Unix Executables - Programming On Unix

Users browsing this thread: 1 Guest(s)
(This is part of the podcast discussion extension)

Unix Executables

Link of the recording [ https://raw.githubusercontent.com/nixers...-07-17.mp3 ]

There are many Unix-like operating systems and each use their own executable formats.
What is there to know about them.
We'll talk about the format specificities, the OS, linking, and the architectures.

--( Show Notes )--
https://www.youtube.com/watch?v=wl2bPWGVBus (Nice tutorial on Unix executables and their structure)
--( Rough Transcript )--
Quote:#How to explain, what we're gonna explain:

#What is an executable
#The usual process of an executable
#Generic overview of the features, what they mean.
#So what? The different common types on Unix:
#The types used per OS, and history
#Now what?

#What is an executable

An executable is something that causes a computer to perform some tasks
according to encoded instructions.
It's in opposition to a data file which must be parsed by another program to
be meaningful, for example an image or video.

The instructions are usually in machine code, read by the cpu and so dependent
on the cpu architecture.
An executable once compiled will only work on a particular family of processor
because the machine code instruction differs within the families of
processors. It also differs depending on the hardware, let's say the GPU.

An exception to this are the fat binaries which include the code for multiple
hardwares in a single binary.
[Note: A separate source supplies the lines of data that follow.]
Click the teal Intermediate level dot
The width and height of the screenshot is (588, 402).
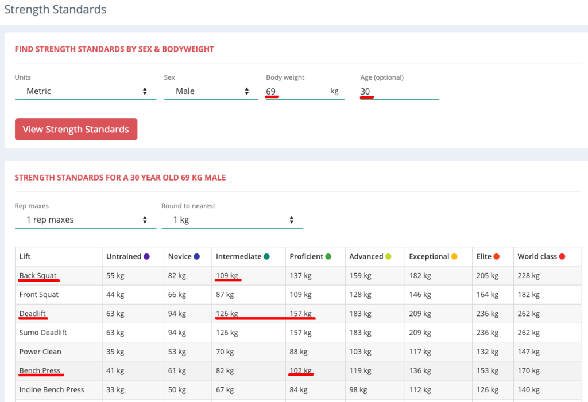[x=266, y=257]
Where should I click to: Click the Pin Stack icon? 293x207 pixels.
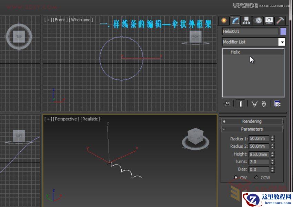226,104
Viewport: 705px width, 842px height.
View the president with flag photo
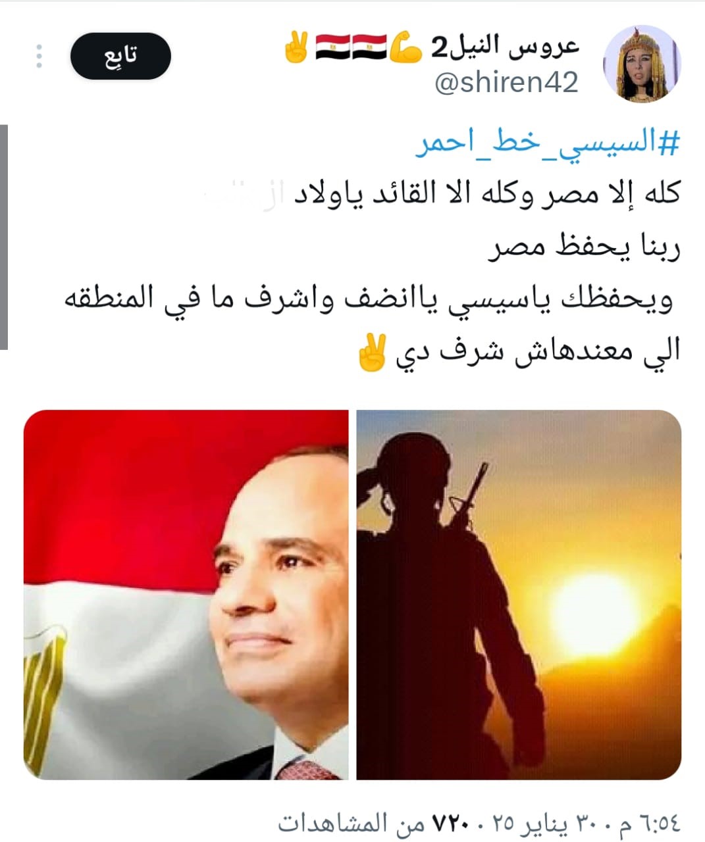click(186, 595)
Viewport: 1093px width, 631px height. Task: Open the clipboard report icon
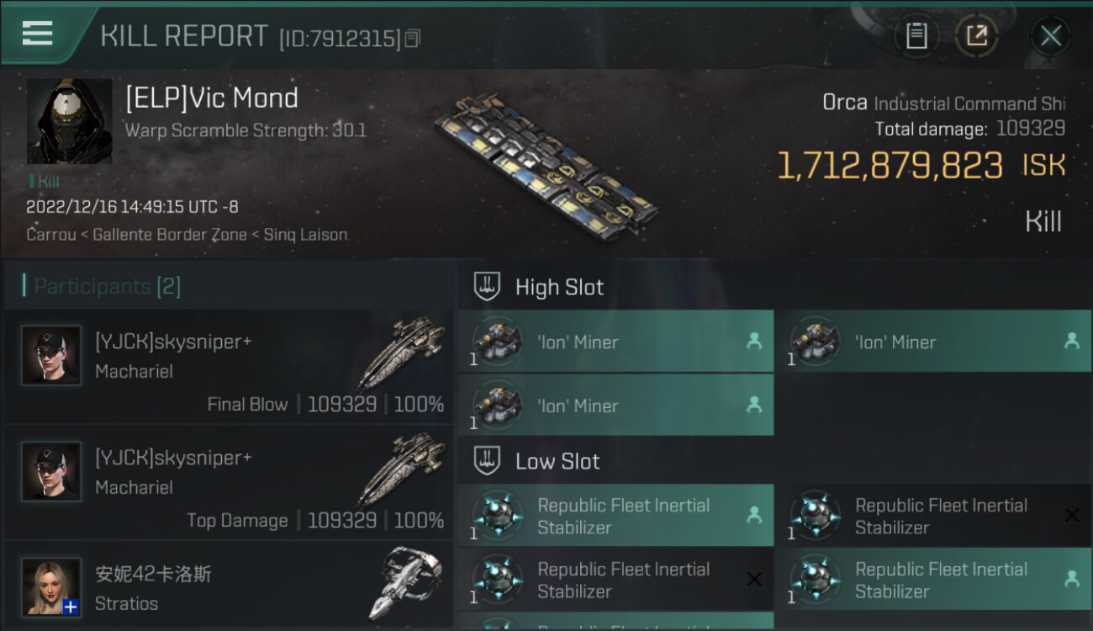click(x=916, y=36)
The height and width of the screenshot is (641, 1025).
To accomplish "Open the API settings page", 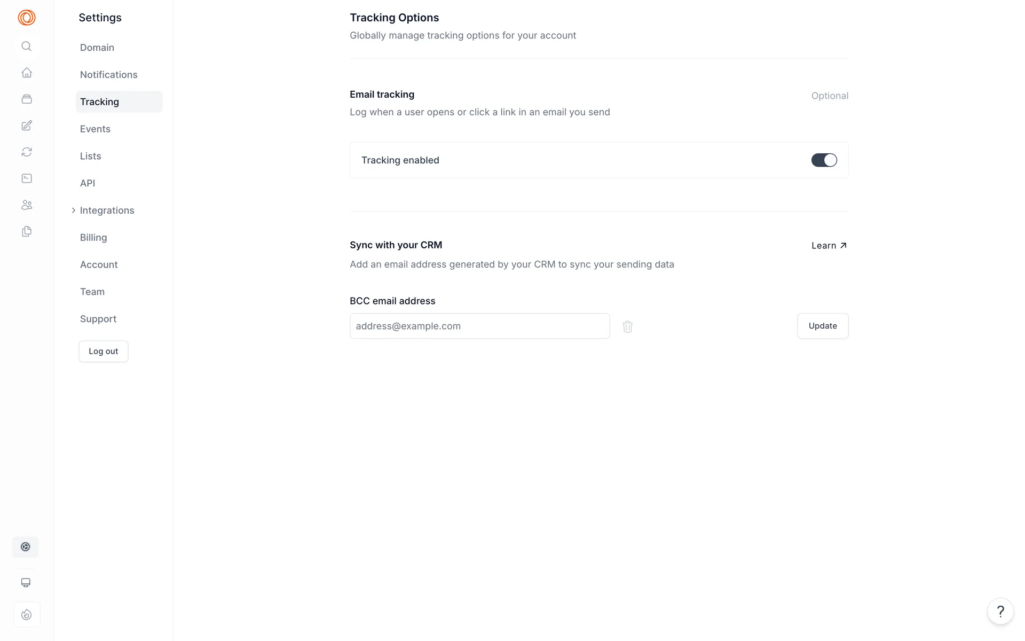I will point(88,183).
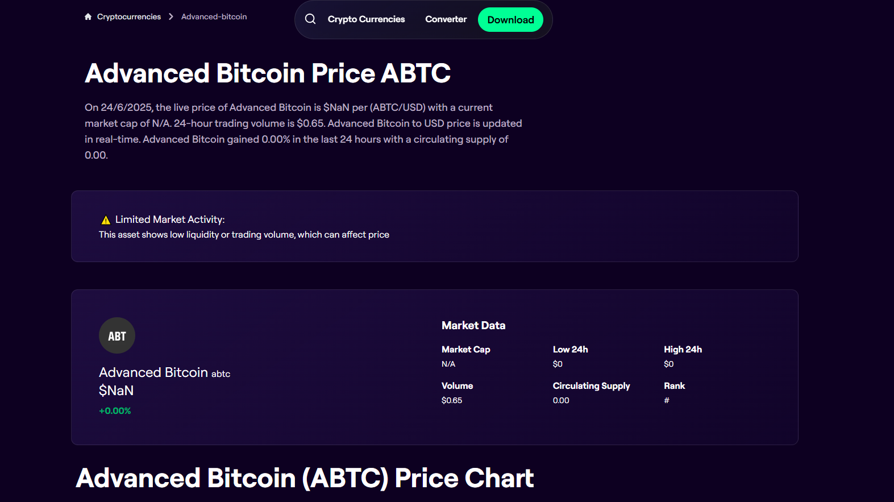Image resolution: width=894 pixels, height=502 pixels.
Task: Open the circular ABT token avatar
Action: pyautogui.click(x=117, y=335)
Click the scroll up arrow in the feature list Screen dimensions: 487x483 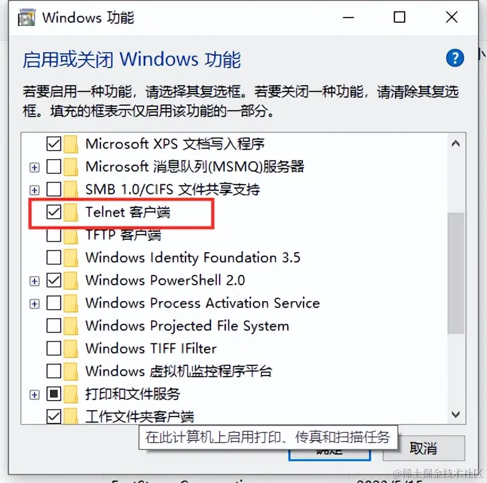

It makes it bigger though, obviously.
There aren't many implementations of this in the Unix world but the most
relevant example are the OSX and ios binaries, which are architecture
independant, they are fat binaries, which explains why their binaries are huge.

We've said the instructions were in machine code but more generally they
can be in any format, interpreted and reconstituted into bytecode by a
scripting language or a middle man program that will do just in time
compilation or anything else so that the machine understands.
An emulator for example, java bytecode is also a good take.

Today we're not discussing those types of executable, we're discussing the
ones specific to the OS and that interact directly with the application
binary interface.

So what's an ABI, and why are we only talking about binaries that interact
with it.

The ABI is the binary interface that the operating system offers to other
programs to interact with it at the level of machine code.
It's this level that determines how functions calls are made, the system calls.
It's the job of the compiler, the program that will translate the source code
into a binary format, to comply with this ABI.

That's what the ABI is.
Now why are we talking about it?

The ABI has a direct relation to the format of binaries because the ABI
defined specificites the executables should have, such as the size, layout,
and alignment of data types.
The calling conventions, how functions arguments are passed and return values
retrieved, how the parameters are put on the stack.
How the application makes system calls to the OS.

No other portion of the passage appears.